----- Extract to read -----
The Pancake Fallacy
You sometimes hear trade described as “zero-sum” — if one side gains, the other must lose. If China sells us cheap goods, we lose jobs. If a big company makes a profit, the customer paid too much. If your neighbor got a good deal on a used car, the seller must have made a mistake.
This way of thinking is wrong about nearly every real trade that happens. But it is very intuitive. It feels right. That is why it is so common.
Here is a better mental model.
Why You Trade With a Stranger
Imagine you pay a plumber $100 to fix a leaking pipe. After he leaves, you have:
- A fixed pipe (which you value at more than $100, presumably, or you would not have paid)
- $100 less in your bank account
The plumber has:
- $100 more in his bank account
- Some time he could have spent doing something else
Did you both win?
You did — your pipe works and you do not have a flood. The plumber did — he earned $100, which he values more than the leisure time he gave up, or he would not have taken the job.
Trade happened because you had different valuations of the same things. You valued a working pipe more than $100. The plumber valued $100 more than his free time. Both of you walked away richer according to your own preferences.
Nobody lost. The $100 was not “taken” from you — it was exchanged for something you valued more.
The Same Logic Scales to Countries
When the US buys wine from France and France buys insurance from the US, the same thing happens. The US values French wine more than the dollars it costs. France values American insurance more than the euros it costs. Both sides win.
If you look more closely, what actually happens is that someone in the US buys wine from someone in France, and someone else in France buys insurance from someone in the US. Usually, these will be companies or other organizations, rather than individuals, of course.
This is why trade between countries makes both countries richer. Not “one wins, the other wins slightly less.” Both win by their own standards, or they would not trade.
Why People Think Trade Is Zero-sum
There are three reasons the pancake fallacy persists.
1. Job displacement is visible; new jobs are not.
When a factory closes because imports are cheaper, you see the job losses on the news. You do not see the jobs created in retail, logistics, and services by the extra money people have because household goods are cheaper. The losses are concentrated and visible. The gains are spread across millions of people who barely notice they are better off.
2. Trade changes who produces what.
Cheap imports from China meant some manufacturing jobs in the US and Europe disappeared. But they also meant every other industry got cheaper inputs (everything from machine parts to children’s toys). Those cost savings created jobs elsewhere — in construction, healthcare, technology, and services — because the economy had more money to spend on those things.
The workers who lost manufacturing jobs did not always find new ones easily. That is a real problem and it deserves a real answer (retraining, support, transition). But the answer is not “stop trading.” The answer is “help people move from the industries that are shrinking to the industries that are growing.”
3. The language of “competitiveness” is misleading.
-----
▸ **Prompt 1**: According to the essay on trade, how much does the reader pay the plumber to fix the leaking pipe?
▸ **Prompt 2**: Quote the part of the essay on trade that opens with the words containing "Here is a better" and closes with "not have paid)".
The lines here have no connection to the essay on trade.
----- Material provided -----
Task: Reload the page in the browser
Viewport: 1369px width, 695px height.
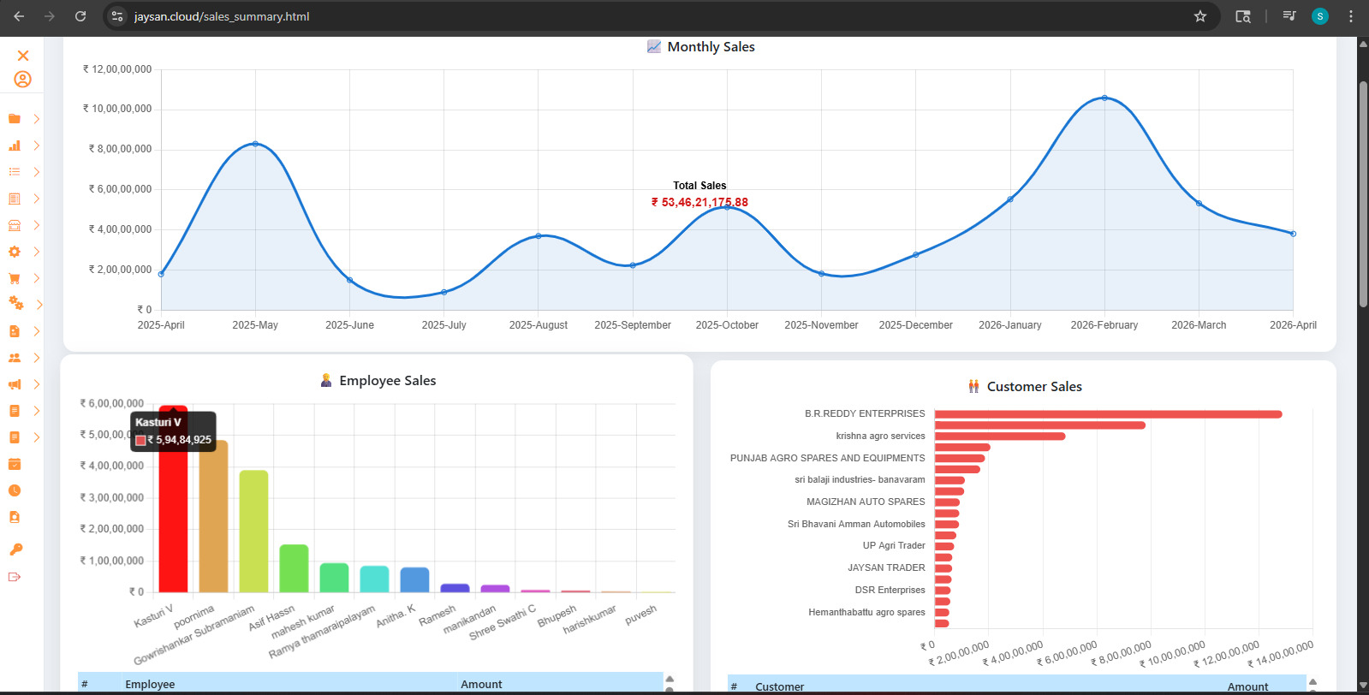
-----
▸ **Exercise result 1**: $100

▸ **Exercise result 2**:
Here is a better mental model.
Why You Trade With a Stranger
Imagine you pay a plumber $100 to fix a leaking pipe. After he leaves, you have:
- A fixed pipe (which you value at more than $100, presumably, or you would not have paid)